How to Brew the Good Stuff
Just a few simple steps are all you need to brew the perfect cup of joe:
Buy: Buy coffee in whole bean form when you can and keep it in an airtight container. Buying a one-week supply is ideal. Contrary to popular belief, coffee beans and grounds should be stored in an airtight container at room temperature to maintain their best flavor. (Go ahead and rescue those beans from the freezer; we won’t look.)
Prepare: To brew coffee, use fresh water free of any odd tastes or odors. It’s 98% of every cup of coffee, you know!
Grind: Ideally, grind your coffee beans just before brewing. (If you’re using pre-ground, that’s okay, too. We know what it’s like to be busy!) The faster your brew cycle, the finer you should grind the beans. A good rule of thumb is to use a fine grind (20–25 seconds in a blade grinder) for vacuum pots and one-cup cones, a drip grind (15 seconds) for most drip brewers and a coarse grind (10 seconds) for plunger pots and cold water extractors.
Brew: Use about 2 tablespoons of ground coffee for each ¾ cup of water that will be poured through them, no matter how much you’re brewing.
Serve: For the best flavor, drink coffee within about 30 minutes of brewing.
Blending Over Backwards
Unblended single origin coffees have strong, individual characteristics and exciting flavors. But did you know that they’re also the building blocks from which coffee blends are made? Appreciating the unique flavors of single origins is key to picking a blend to suit your taste.
Keep in mind that coffee comes from three basic regions:
The Americas — flavors are clean, bright and mild
African and Arabian — flavors are fruity, winey and exotic
The Pacific — flavors are earthy, smooth and savory
If you’re just getting to know coffee, try this 2-step exercise on for size:
Pick out a handful of pure, unblended “single origin” coffees and try them over, say, a week.

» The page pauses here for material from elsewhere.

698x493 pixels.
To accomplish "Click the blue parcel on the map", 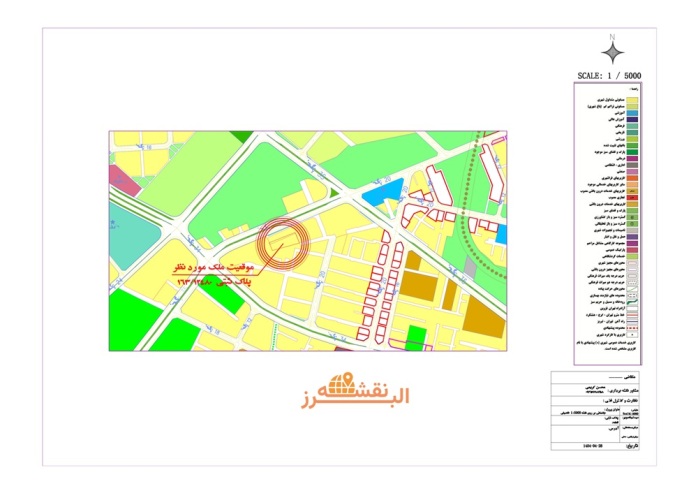I will pos(381,193).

Make note of the unique flavors that you taste in each one.
Tell one of our Team Members which single origin coffees you like best, then let them help you pick blends that complement the flavors you’re most fond of. Not a bad way to customize your morning cup, huh?
Roasting Done Right
Unfortunately, the terminology for roasting coffee can be confusing. Don’t blame us, though—there just aren’t standardized terms within the trade. In other words, one company's French roast can be another's espresso.
Here’s a quick list to give you the basics, usually the terminology you can always count on seeing in our stores. Think of this as your pocket dictionary for coffee:
Full City (light): If you think this has something to do with taxis and skyscrapers, think again. This term marks coffee that’s deep chestnut brown and has maximum varietal flavor and aroma.
Vienna (medium): This coffee is deep brown and has a lively acidity. Sadly, it doesn’t mean that it’s served with apple strudel.
Espresso (medium-dark): This stuff is serious. Coffee with this name is deep but not dark. Essentially, it’s to full city what a fine vintage port is to a glass of red wine. Look for just a trace of acidity and subtle varietal nuances.
French Roast (dark): This well-loved coffee’s varietal flavors have burned off and been replaced with the smoky power of the roasting process. The results are intense and spicy, but still light.
Extra Dark French (dark): This is the big daddy of dark roasts. Powerful and smoky with an almost ebony appearance, this is one step away from incineration! Although this coffee pushes the limits of carbonization, some people really love its peat-like character.
Coffee Talk: How to Sound Like a Pro
Just like wine, coffee has its own distinct lingo. The next time you’re sipping the java, keep these gems in mind:
Acidity: Also called “brightness”, this is actually a positive term that refers to the lively, sparkling, palate-cleansing quality in coffees grown at high altitudes.
Body: This term is used to describe the weight of coffee on your tongue. For the record, Latin American coffees are generally light-to-medium bodied, while Indonesians are typically fullest in body.
Flavor: Use this to describe the total impression of aroma, acidity and body in coffee. Just like wine, flavors can be everything from spice and fruit to nut and chocolate.
Aroma: This is the easy one; it’s the fragrance of brewed coffee. Often distinctive and complex, you might hear coffee pros use terms like caramel, carbon (for dark roasts), floral, malt (like cereal), rich or round to describe aromas.